> Work to be completed:
Restate the entries below verbatim.

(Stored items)
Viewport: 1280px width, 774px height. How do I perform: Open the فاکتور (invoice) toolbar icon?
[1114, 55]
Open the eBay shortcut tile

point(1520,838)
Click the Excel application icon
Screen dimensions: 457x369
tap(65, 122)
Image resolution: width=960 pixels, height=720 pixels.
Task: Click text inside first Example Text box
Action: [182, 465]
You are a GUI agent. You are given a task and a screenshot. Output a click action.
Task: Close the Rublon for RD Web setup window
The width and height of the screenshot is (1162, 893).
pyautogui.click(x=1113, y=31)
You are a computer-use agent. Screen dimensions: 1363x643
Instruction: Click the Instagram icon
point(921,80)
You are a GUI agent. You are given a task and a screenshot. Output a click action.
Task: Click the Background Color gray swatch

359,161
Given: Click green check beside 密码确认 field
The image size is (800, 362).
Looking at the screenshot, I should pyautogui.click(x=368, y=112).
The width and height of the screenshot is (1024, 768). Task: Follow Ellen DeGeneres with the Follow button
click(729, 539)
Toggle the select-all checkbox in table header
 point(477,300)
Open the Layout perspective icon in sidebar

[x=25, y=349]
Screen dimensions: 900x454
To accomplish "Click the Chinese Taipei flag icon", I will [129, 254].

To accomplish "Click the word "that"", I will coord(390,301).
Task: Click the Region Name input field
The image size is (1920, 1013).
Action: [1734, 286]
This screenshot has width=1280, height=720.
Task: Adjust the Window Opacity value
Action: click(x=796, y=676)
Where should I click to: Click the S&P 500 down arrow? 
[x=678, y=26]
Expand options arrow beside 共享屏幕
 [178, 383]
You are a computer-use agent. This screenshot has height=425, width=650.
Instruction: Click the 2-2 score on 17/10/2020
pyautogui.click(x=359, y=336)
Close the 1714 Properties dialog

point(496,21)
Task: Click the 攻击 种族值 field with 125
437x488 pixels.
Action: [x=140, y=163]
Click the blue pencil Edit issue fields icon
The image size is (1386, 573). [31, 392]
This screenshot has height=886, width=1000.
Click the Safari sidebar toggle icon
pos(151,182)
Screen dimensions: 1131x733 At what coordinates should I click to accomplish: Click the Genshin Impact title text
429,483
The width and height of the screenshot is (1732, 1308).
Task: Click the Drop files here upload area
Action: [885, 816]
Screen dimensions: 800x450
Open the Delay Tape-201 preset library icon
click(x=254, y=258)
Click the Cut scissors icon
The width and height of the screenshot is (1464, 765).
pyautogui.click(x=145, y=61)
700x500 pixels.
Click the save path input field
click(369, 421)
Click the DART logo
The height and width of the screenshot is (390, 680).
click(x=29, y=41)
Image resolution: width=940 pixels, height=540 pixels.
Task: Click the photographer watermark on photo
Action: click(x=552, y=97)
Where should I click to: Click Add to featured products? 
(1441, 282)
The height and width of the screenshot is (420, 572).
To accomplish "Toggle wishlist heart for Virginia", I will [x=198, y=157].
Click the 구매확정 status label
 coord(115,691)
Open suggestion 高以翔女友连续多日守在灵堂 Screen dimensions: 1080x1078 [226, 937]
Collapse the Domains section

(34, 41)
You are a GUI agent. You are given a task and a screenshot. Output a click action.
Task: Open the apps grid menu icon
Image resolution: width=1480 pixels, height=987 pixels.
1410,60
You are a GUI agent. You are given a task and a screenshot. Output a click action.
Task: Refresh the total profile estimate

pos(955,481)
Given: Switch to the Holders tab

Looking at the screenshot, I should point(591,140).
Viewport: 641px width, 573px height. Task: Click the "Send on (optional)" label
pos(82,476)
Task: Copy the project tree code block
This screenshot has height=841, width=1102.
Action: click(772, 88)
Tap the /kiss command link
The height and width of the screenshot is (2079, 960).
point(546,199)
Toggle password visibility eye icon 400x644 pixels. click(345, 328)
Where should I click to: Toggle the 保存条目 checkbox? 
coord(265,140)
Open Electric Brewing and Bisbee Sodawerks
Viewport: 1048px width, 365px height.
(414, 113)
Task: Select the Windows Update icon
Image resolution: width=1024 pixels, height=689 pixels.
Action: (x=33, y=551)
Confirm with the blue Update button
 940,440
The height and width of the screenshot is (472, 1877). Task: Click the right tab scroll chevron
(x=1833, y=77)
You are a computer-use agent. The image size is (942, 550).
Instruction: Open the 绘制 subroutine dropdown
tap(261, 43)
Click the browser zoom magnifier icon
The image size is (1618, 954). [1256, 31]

> Solved problem:
Viewport: 1280px width, 774px height. How do I perform: Open the فاکتور (invoice) toolbar icon?
[1114, 55]
Open the eBay shortcut tile

point(1520,838)
Click the Excel application icon
Screen dimensions: 457x369
tap(65, 122)
Image resolution: width=960 pixels, height=720 pixels.
Task: Click text inside first Example Text box
Action: [182, 465]
You are a GUI agent. You are given a task and a screenshot. Output a click action.
Task: Close the Rublon for RD Web setup window
The width and height of the screenshot is (1162, 893).
pyautogui.click(x=1113, y=31)
You are a computer-use agent. Screen dimensions: 1363x643
Instruction: Click the Instagram icon
point(921,80)
You are a GUI agent. You are given a task and a screenshot. Output a click action.
Task: Click the Background Color gray swatch

359,161
Given: Click green check beside 密码确认 field
The image size is (800, 362).
Looking at the screenshot, I should pyautogui.click(x=368, y=112).
The width and height of the screenshot is (1024, 768). Task: Follow Ellen DeGeneres with the Follow button
click(729, 539)
Toggle the select-all checkbox in table header
 point(477,300)
Open the Layout perspective icon in sidebar

[x=25, y=349]
Screen dimensions: 900x454
To accomplish "Click the Chinese Taipei flag icon", I will [129, 254].

To accomplish "Click the word "that"", I will coord(390,301).
Task: Click the Region Name input field
The image size is (1920, 1013).
Action: [1734, 286]
This screenshot has width=1280, height=720.
Task: Adjust the Window Opacity value
Action: click(x=796, y=676)
Where should I click to: Click the S&P 500 down arrow? 
[x=678, y=26]
Expand options arrow beside 共享屏幕
 [178, 383]
You are a computer-use agent. This screenshot has height=425, width=650.
Instruction: Click the 2-2 score on 17/10/2020
pyautogui.click(x=359, y=336)
Close the 1714 Properties dialog

point(496,21)
Task: Click the 攻击 种族值 field with 125
437x488 pixels.
Action: [x=140, y=163]
Click the blue pencil Edit issue fields icon
The image size is (1386, 573). [31, 392]
This screenshot has height=886, width=1000.
Click the Safari sidebar toggle icon
pos(151,182)
Screen dimensions: 1131x733 At what coordinates should I click to accomplish: Click the Genshin Impact title text
429,483
The width and height of the screenshot is (1732, 1308).
Task: Click the Drop files here upload area
Action: [885, 816]
Screen dimensions: 800x450
Open the Delay Tape-201 preset library icon
click(x=254, y=258)
Click the Cut scissors icon
The width and height of the screenshot is (1464, 765).
pyautogui.click(x=145, y=61)
700x500 pixels.
Click the save path input field
click(369, 421)
Click the DART logo
The height and width of the screenshot is (390, 680).
click(x=29, y=41)
Image resolution: width=940 pixels, height=540 pixels.
Task: Click the photographer watermark on photo
Action: click(x=552, y=97)
Where should I click to: Click Add to featured products? 
(1441, 282)
The height and width of the screenshot is (420, 572).
To accomplish "Toggle wishlist heart for Virginia", I will [x=198, y=157].
Click the 구매확정 status label
 coord(115,691)
Open suggestion 高以翔女友连续多日守在灵堂 Screen dimensions: 1080x1078 [226, 937]
Collapse the Domains section

(34, 41)
You are a GUI agent. You are given a task and a screenshot. Output a click action.
Task: Open the apps grid menu icon
Image resolution: width=1480 pixels, height=987 pixels.
1410,60
You are a GUI agent. You are given a task and a screenshot. Output a click action.
Task: Refresh the total profile estimate

pos(955,481)
Given: Switch to the Holders tab

Looking at the screenshot, I should point(591,140).
Viewport: 641px width, 573px height. Task: Click the "Send on (optional)" label
pos(82,476)
Task: Copy the project tree code block
This screenshot has height=841, width=1102.
Action: click(772, 88)
Tap the /kiss command link
The height and width of the screenshot is (2079, 960).
point(546,199)
Toggle password visibility eye icon 400x644 pixels. click(345, 328)
Where should I click to: Toggle the 保存条目 checkbox? 
coord(265,140)
Open Electric Brewing and Bisbee Sodawerks
Viewport: 1048px width, 365px height.
(414, 113)
Task: Select the Windows Update icon
Image resolution: width=1024 pixels, height=689 pixels.
Action: (x=33, y=551)
Confirm with the blue Update button
 940,440
The height and width of the screenshot is (472, 1877). Task: Click the right tab scroll chevron
(x=1833, y=77)
You are a computer-use agent. The image size is (942, 550).
Instruction: Open the 绘制 subroutine dropdown
tap(261, 43)
Click the browser zoom magnifier icon
The image size is (1618, 954). [1256, 31]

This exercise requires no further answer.